— start of SELECTED TEXT —
Tomorrow will be my first time to appear on a live radio program. I'm kinda nervous but also curious about how it's like to sit behind that giant microphone and talk to the audience from a national broadcasting station.

The interview should be on air at around 11:30 am (Taipei Time) on FM 100.7, the International Community Radio Taipei Station (ICRT). Overseas readers can also hear me from the web.

Keeping my fingers crossed for the typhoon to "slightly" glide through Taiwan so that it wouldn't ruin my appearance on the radio. ;-)

Monday, June 26, 2006

Life progress up to 06.26.2006

It's been a very long time since my last posting. I owe an apology to all those people who have come back to check on my blog and got disappointed day after day. You might think that I lost passion to blog about my journey to an MBA. Well, the passion is still there but the past one and half months have been so messy in terms of life changes and decision making that I wasn't in a mood to sit down and write in a sensible manner. But somehow today I feel the muse has returned to me so here I am writing again to my dear readers.
— end of SELECTED TEXT —
(INSTRUCTION 1)
Answer these questions using the blog excerpt, one line each:
(a) At about what time (Taipei Time) is the interview expected to air?
(b) On what frequency and station will it be broadcast?
(c) How long does the writer say the recent period of life changes and decision making lasted?
(INSTRUCTION 2) According to the blog excerpt, why did the writer go so long without posting? Explain in one to three sentences.
— start of DATASET CONTENT —
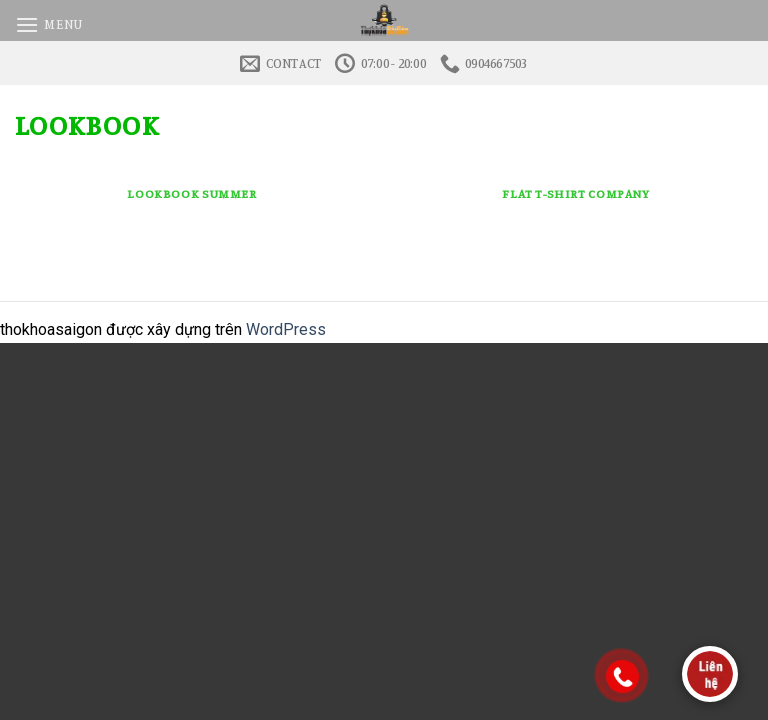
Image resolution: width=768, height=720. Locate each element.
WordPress (286, 329)
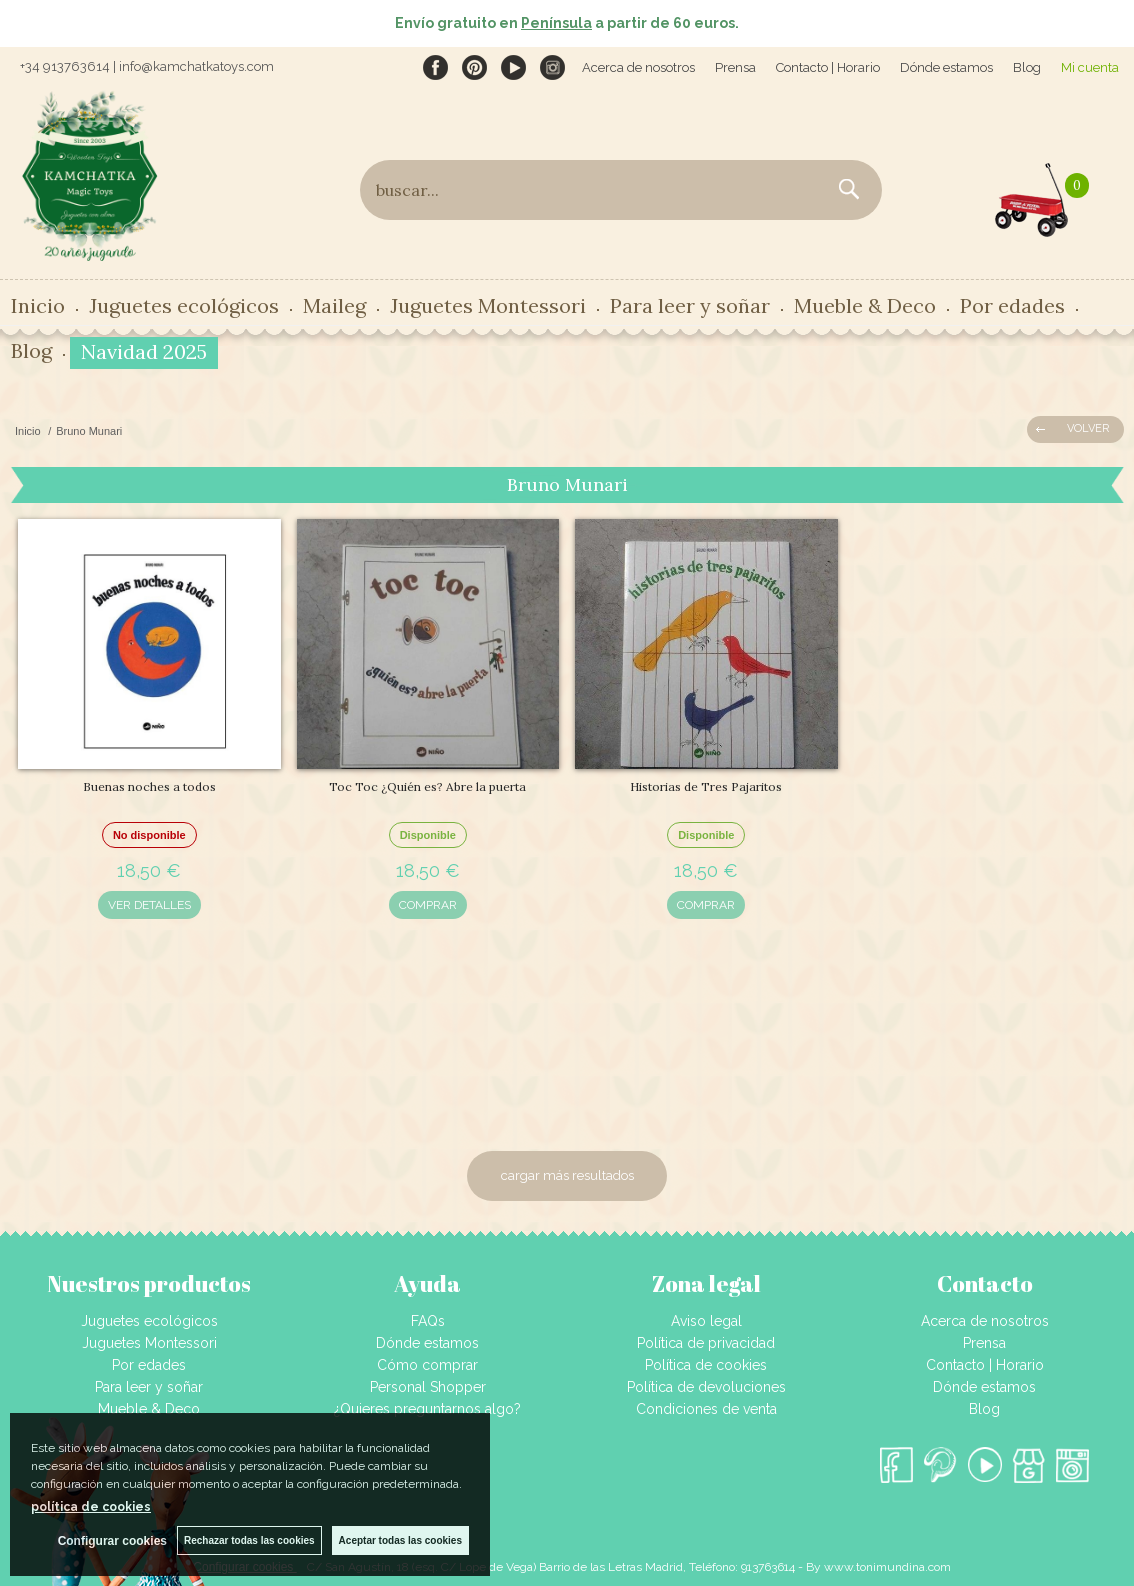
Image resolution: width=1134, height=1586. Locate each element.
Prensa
— end of DATASET CONTENT —
(COMPLETE OUTPUT 1)
(a) Around 11:30 am (Taipei Time).
(b) FM 100.7, the International Community Radio Taipei Station (ICRT).
(c) The past one and a half months.

(COMPLETE OUTPUT 2) The writer had not lost the passion to blog about the journey to an MBA. The past one and a half months had been so messy with life changes and decision making that the writer was not in a mood to sit down and write in a sensible manner.